Editorial : Waihopai Ploughshares – Crown Drops Claim

The Crown has unexpectedly dropped its court action against Waihopai Ploughshares and is no longer suing them for $1.2 million damages, the alleged cost of their disarmament action. This development comes in response to Waihopai Ploughshares application for leave to appeal to the Supreme Court against the October 2013 Court of Appeal decision allowing the Crown to seek damages.

The case began in April 2008, when three Catholic Workers – Adrian Leason, Fr Peter Murnane and Sam Land – calling themselves the Waihopai Ploughshares, sought to enflesh the scripture ideal of Isaiah 2/4. After extensive prayerful preparation, under cover of darkness, they entered the grounds of the Government Communications Security Bureau (GCSB) spy base at Waihopai, prayed for peace in the world and an end to warmongering, and deflated the dome covering one of the two antenna to highlight the role of the base in the ‘war on terror’. The spy base is part of the United States National Security Agency (NSA) network and, among other things, uses the ECHELON global communications interception system to intercept private and commercial communications.

The motive for the Crown finally dropping the damages claim is unclear. Perhaps, it being an election year, the government is particularly keen to avoid any further revelations about the GCSB? Or perhaps it is linked to one of the Waihopai Ploughshares’ legal arguments – that the civil claim for damages is not justified on public policy grounds due to the ex turpi causa defence, which means that a court may deny relief to a plaintiff (here the GCSB) whose cause of action is founded upon illegal activity? As events over the past two years show, the GCSB clearly has been acting illegally. 

Or perhaps it was, as Attorney-General Chris Finlayson said on RNZ, the three have no financial assets and it was ‘pointless to pursue them for a few farthings.’ That certainly is true – they have no redeemable assets.

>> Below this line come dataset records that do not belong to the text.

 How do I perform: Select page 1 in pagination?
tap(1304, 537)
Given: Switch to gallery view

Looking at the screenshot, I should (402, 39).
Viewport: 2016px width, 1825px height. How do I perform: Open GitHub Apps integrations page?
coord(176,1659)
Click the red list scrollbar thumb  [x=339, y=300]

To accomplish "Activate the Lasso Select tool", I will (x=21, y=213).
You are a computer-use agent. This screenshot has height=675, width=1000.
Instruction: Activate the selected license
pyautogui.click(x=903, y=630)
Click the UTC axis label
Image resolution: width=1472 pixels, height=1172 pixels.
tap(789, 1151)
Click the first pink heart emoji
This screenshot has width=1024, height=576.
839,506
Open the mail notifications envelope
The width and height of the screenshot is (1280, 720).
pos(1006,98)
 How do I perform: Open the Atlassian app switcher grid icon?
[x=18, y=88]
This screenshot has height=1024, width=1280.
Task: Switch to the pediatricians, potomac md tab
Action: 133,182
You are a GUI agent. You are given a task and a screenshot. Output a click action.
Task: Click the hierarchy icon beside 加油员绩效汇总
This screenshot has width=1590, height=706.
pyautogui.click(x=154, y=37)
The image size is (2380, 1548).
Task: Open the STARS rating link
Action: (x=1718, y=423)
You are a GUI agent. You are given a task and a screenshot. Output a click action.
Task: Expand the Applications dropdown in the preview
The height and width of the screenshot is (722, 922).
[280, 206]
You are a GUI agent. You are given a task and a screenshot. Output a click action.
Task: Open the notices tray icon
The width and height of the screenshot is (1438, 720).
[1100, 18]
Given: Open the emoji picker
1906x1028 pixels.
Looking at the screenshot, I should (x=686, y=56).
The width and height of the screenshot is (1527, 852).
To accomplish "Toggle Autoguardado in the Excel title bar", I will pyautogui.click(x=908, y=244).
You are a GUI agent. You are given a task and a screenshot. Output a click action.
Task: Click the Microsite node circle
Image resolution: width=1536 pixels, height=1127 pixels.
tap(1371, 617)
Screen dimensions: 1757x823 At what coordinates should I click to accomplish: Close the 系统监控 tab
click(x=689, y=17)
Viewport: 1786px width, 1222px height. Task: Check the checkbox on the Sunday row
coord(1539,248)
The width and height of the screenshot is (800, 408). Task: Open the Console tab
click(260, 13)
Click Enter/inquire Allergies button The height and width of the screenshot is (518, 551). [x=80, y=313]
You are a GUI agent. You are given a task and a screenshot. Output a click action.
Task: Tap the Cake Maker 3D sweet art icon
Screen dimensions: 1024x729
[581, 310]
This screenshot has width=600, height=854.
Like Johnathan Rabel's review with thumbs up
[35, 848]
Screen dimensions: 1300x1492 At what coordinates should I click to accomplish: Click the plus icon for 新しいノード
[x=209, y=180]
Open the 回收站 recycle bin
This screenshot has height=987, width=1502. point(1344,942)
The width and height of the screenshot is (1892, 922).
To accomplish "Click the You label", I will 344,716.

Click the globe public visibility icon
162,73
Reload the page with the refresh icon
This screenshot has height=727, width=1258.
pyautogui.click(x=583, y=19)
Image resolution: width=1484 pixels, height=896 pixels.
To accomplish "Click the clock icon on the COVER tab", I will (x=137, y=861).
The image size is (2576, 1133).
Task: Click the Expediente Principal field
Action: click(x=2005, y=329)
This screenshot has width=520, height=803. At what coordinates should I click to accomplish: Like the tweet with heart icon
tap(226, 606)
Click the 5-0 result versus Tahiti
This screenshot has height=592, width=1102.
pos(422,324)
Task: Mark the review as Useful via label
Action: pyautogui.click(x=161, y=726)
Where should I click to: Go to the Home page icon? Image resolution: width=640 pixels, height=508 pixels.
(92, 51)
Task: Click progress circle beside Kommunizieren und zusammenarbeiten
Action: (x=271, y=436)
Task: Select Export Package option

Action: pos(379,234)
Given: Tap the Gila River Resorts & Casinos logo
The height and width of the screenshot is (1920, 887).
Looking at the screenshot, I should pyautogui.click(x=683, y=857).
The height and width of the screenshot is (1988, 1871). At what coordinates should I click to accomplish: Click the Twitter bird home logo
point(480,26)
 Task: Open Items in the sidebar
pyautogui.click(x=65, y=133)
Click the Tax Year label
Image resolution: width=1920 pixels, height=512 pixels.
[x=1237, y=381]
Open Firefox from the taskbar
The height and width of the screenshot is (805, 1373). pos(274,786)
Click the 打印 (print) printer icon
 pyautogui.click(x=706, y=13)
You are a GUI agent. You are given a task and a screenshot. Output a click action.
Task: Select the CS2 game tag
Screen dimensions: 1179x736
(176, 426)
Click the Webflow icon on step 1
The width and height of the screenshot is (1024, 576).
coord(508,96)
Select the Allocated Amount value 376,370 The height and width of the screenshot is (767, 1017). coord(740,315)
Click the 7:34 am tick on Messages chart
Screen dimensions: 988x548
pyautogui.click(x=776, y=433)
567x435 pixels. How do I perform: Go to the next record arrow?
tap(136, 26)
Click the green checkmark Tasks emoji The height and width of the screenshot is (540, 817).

Whatever the reasons, it is a brilliant result for the three who, collectively more than anyone else in recent times, have placed the spy-base under the public microscope. They have turned a beam onto the nefarious role it plays as part of the US military’s ‘Five Eyes Network,’ and its secret controllers at the NSA in Washington. They have shed a light, however briefly, into the darkness.